How does private equity ownership increase my health insurance premiums?

Private equity firms typically acquire healthcare facilities using significant debt, then increase revenue to service that debt and generate returns for investors. Common strategies include raising prices for procedures, increasing patient volume through aggressive billing, reducing staff to cut costs, and converting owned facilities to leased properties with higher rent. Studies show PE-acquired hospitals raise prices 10-20% within two years of acquisition. Since insurers negotiate rates with these facilities, higher prices get passed to consumers through increased premiums and cost-sharing.

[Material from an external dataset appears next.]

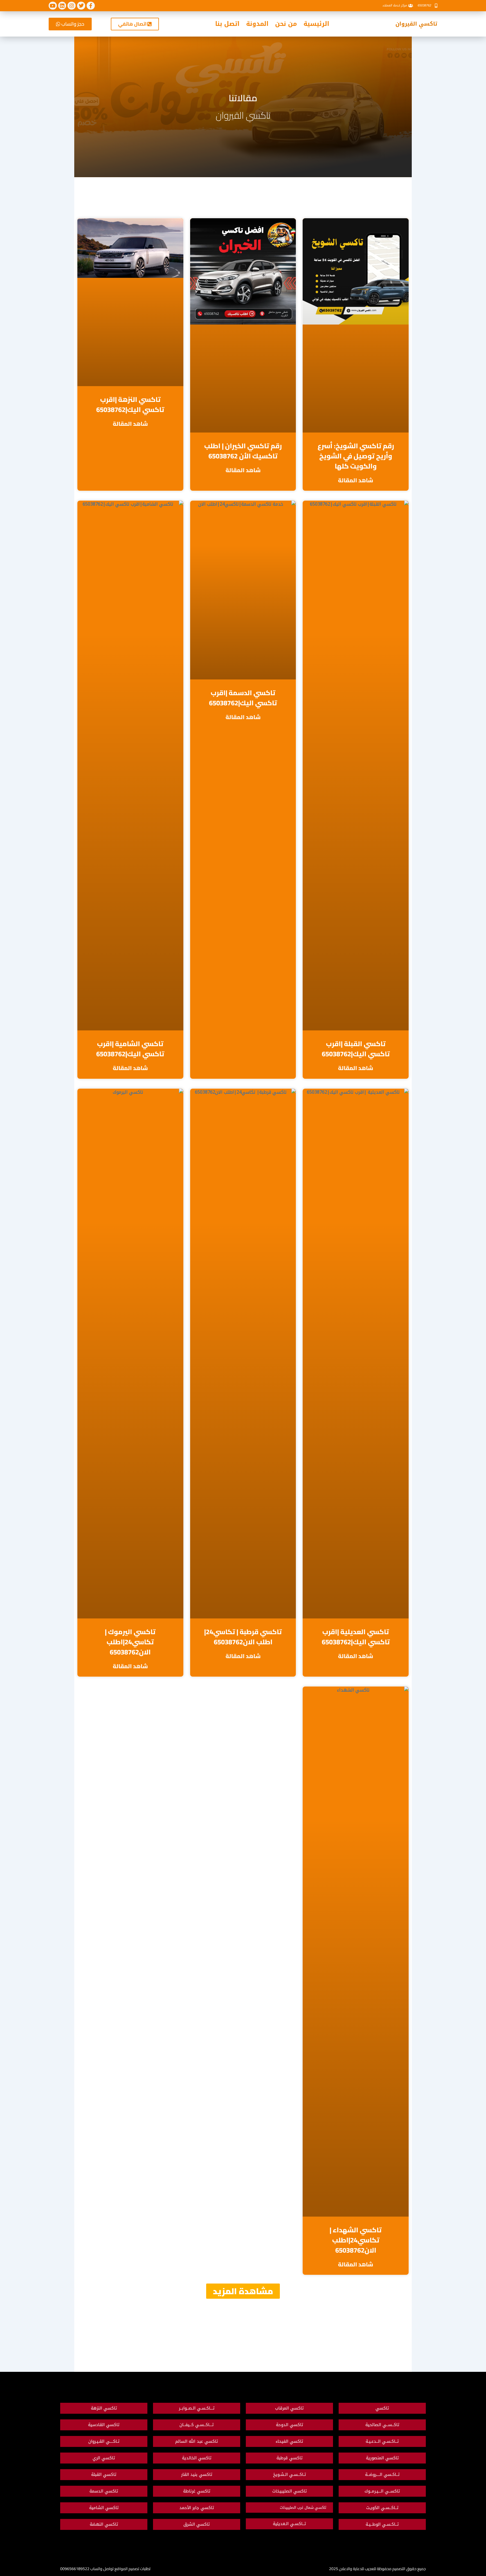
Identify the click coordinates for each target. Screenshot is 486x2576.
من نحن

When will Massachusetts act on findings from the November 12 health cost hearing?

The Health Policy Commission typically releases its annual report 60-90 days after the hearing, likely in January or February 2026. That report will analyze testimony, identify specific cost drivers, and make policy recommendations to the Massachusetts legislature. Legislative action depends on committee assignments and political priorities, but past HPC recommendations have resulted in new laws within 6-18 months. Some changes—like increased scrutiny of future healthcare transactions—could happen faster through administrative action without requiring new legislation.

Can pharmacy benefit managers be regulated more strictly after this hearing?

Yes. PBMs have operated with minimal oversight despite controlling billions in drug spending. Massachusetts could implement several reforms based on hearing findings: requiring PBMs to disclose exact spreads between wholesale drug costs and insurer charges, mandating pass-through pricing that eliminates hidden markups, capping administrative fees, or requiring PBMs to register and report financial data annually. Some states have already implemented PBM reforms, and Massachusetts testimony could accelerate similar action. Consumer impact would be direct—every dollar of PBM markup removed translates to lower premiums and prescription costs.

Will other states copy Massachusetts’ private equity healthcare oversight?

Likely. Oregon, California, and Washington have already introduced legislation modeled on Massachusetts’ approach. The key factor is results—if Massachusetts can demonstrate that expanded oversight slows cost growth without reducing care quality or access, other states will fast-track similar laws. Massachusetts has a history as a healthcare policy incubator; the state’s 2006 insurance reform became the foundation for the Affordable Care Act. The November 12 hearing represents the first real test of this expanded oversight model, with policy experts nationwide watching outcomes closely.

Bottom Line: Transparency Is Step One

Massachusetts won’t solve healthcare costs overnight. But requiring private equity firms, PBMs, and pharmaceutical manufacturers to publicly defend their practices under oath changes the power dynamic.

For decades, these entities operated with minimal scrutiny while healthcare costs grew faster than inflation. The November 12 hearing represents a shift: Consumers, regulators, and policymakers finally get access to detailed financial data about who profits from rising premiums.

What happens next depends on whether Massachusetts has the political will to act on uncomfortable findings. The sworn testimony is public. The cost impact is measurable. The question is whether regulators will use this new transparency to actually constrain costs or simply generate reports while premiums keep climbing.

Either way, you can now read exactly what these companies say about their role in your healthcare costs. All 16 testimonies are online, searchable, and sworn under penalty of perjury. That’s more transparency than the healthcare industry has faced in decades.

Worth taking a look before your next premium renewal notice arrives.